Exercice écrit 1:
Dans l'extrait sur la Jazzcogne, à qui est attribuée l'idée de rendre « étrange ce qui est familier » ?

Extrait:
........

B. L. ____ La Compagnie Lubat est en effet jazz-concubine, c’est-à-dire licencieuse de l’imaginaire et licenciée de la doxa. La Jazzcogne est un territoire imaginaire, un territoire utopique, une UZ-topie comme tu dis. Elle est un territoire inventé, mais surtout à inventer et à réinventer, sans bords. Il n’existe pas matériellement, mais il a une influence sur tous les autres territoires, il fait des dégâts partout. Surtout, il nous donne une vision un peu trouble de tout le reste. C’est une loupe trouble, dé-polie, qui permet d’avoir à l’œil ce que nous ne pouvions/voulions entendre ; de rendre visible, mais cette visibilité est brouillée, tremblée, incertaine. L’imaginaire de la Jazzcogne ce sont des points de vue qui troublent la vue et invitent à un déplacement du regard qui pose problème sans jamais apporter de solution. C’est une interpellation : des pouvoirs publics, des élus, des gens du village. C’est aussi ce qui permet de ne pas y croire, d’agir à penser, de penser à agir, sans croire qu’il y a des limites à l’exercice. À Uzeste, on joue à des je(ux) avec des individus qui sont à la fois territorialisés et déterritorialisés ; frontalement, sans répit et c’est l’imaginaire qui permet de rendre la confrontation supportable, qui rend possible cet art de la Relation qui n’est pas de tout repos. L’imaginaire UZ-topique, c’est aussi un territoire qu’il y a dans la tête des gens. Au bout de quarante ans, on a réussi ça tout de même : faire maintenant partie de l’histoire locale et des représentations qu’ont les gens du territoire, y compris chez ceux qui n’ont jamais foutu les pieds à L’Estaminet. C’est rentré dans la culture mais comme un brouillard. C’est diffus.

F. G. ____ Cet imaginaire diffus est un carrefour de territoires, de « topies » critiques visant une politique d’action à la base viades mobilisations croisées, à la fois esthétiques, sociales et théoriques dont le but est d’opérer ce que Bertolt Brecht présente comme la nécessité de rendre « étrange ce qui est familier » (2000 : 369) ou « de voir dans une chose ce qu’elle n’est pas, de la voir autre qu’elle n’est » (Castoriadis, 1999 : 177). C’est un espace de résistance qui se construit, volens nolens, sur des bases radicalement émancipatrices, par diverses formes d’expérimentation qui ont cependant du mal à cohabiter, car la recherche de nouvelles formes de vie suppose fatalement la mise en tension d’engagements, de sensibilités, de désirs qu’il s’agit d’organiser à une échelle locale dans des formes de coopération politique qui ne vont jamais franchement de soi. Notamment, sur le territoire, on a comme l’impression que se rejoue parfois comme une opposition entre nouveaux arrivants ou « néoruraux » qui poussent des revendications politiques depuis des types d’engagements variés, et Uzeste Musical qui défend pour l’essentiel une politique du sensible ouverte, mais qui tend tout de même à hiérarchiser les manière de s’investir pour faire de l’art la cause commune et première.

........

Données de l'exercice:
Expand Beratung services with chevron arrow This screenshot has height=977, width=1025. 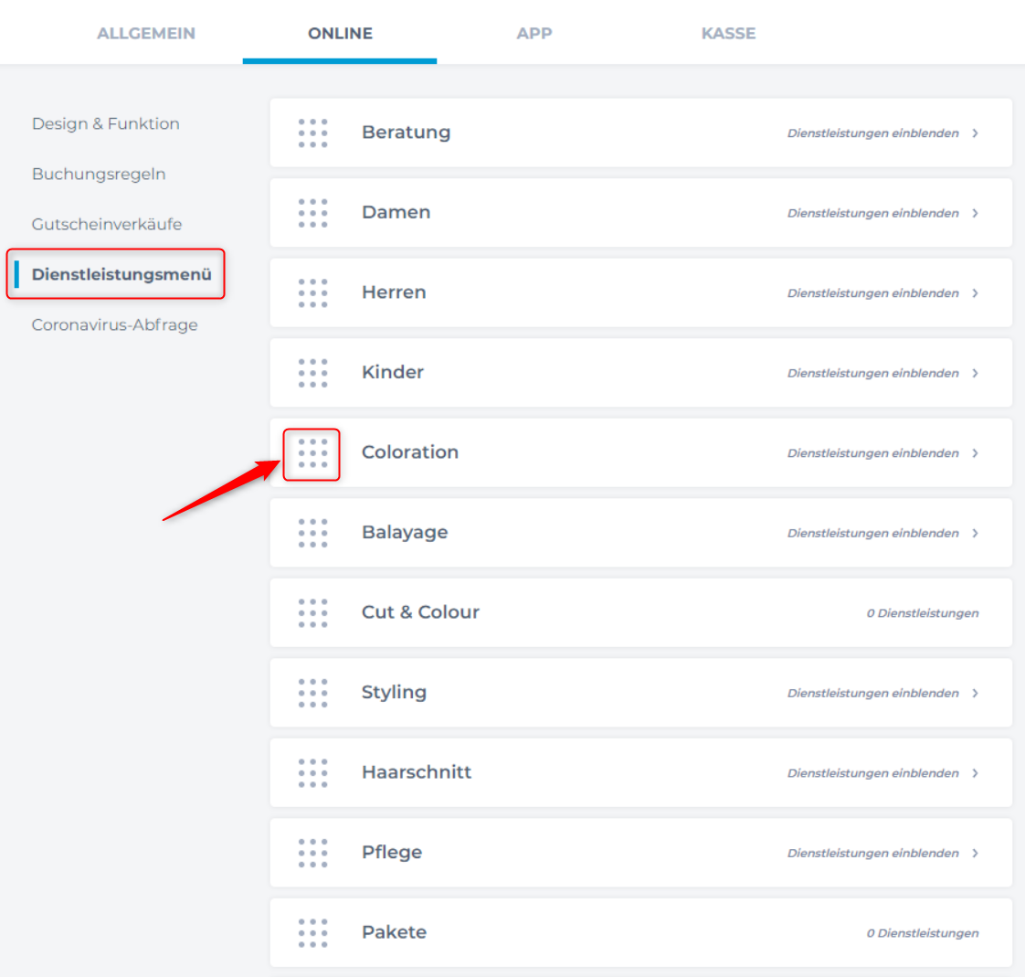pos(975,133)
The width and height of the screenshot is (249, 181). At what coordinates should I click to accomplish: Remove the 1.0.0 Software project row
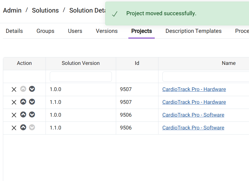tap(14, 115)
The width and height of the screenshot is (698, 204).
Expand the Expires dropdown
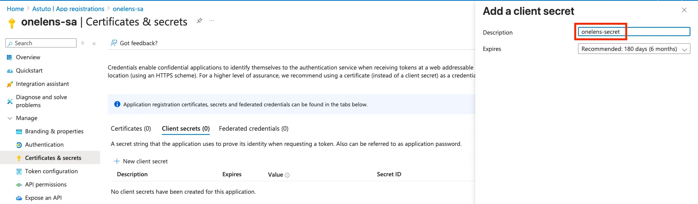[634, 49]
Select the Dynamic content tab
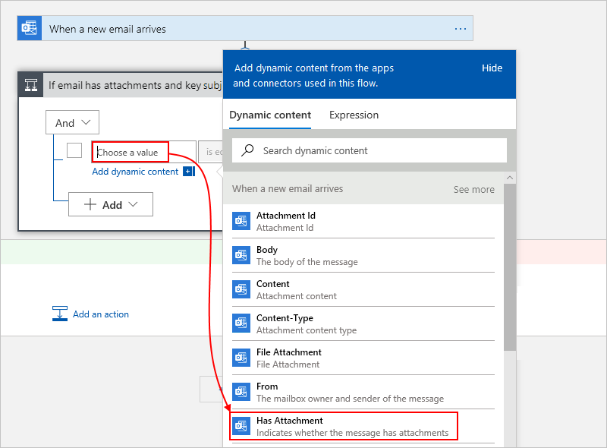Screen dimensions: 607x448 pyautogui.click(x=270, y=115)
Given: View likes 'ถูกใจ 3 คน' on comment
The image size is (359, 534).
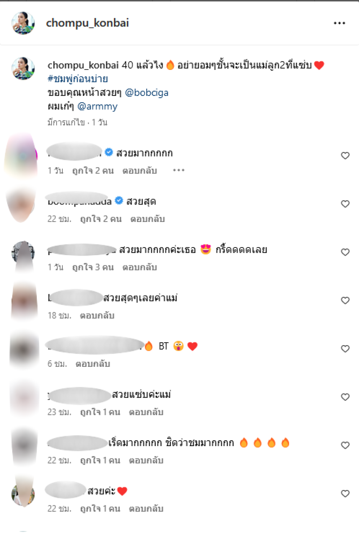Looking at the screenshot, I should [93, 267].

........

Exercice écrit 2:
Présentez sous forme de liste numérotée les lignes du listing, en partant de celle qui contient « The width and height of the screenshot is (249, 181). » et jusqu'à la fin du listing, sans les lignes vides ni les images.

Réponse attendue 1:
À Bertolt Brecht.

Réponse attendue 2:
1. The width and height of the screenshot is (249, 181). At what coordinates should I click to accomplish: Remove the 1.0.0 Software project row
2. tap(14, 115)
3. The width and height of the screenshot is (698, 204).
4. Expand the Expires dropdown
5. [634, 49]
6. Select the Dynamic content tab
7. Screen dimensions: 607x448 pyautogui.click(x=270, y=115)
8. Given: View likes 'ถูกใจ 3 คน' on comment
9. The image size is (359, 534).
10. Looking at the screenshot, I should [93, 267].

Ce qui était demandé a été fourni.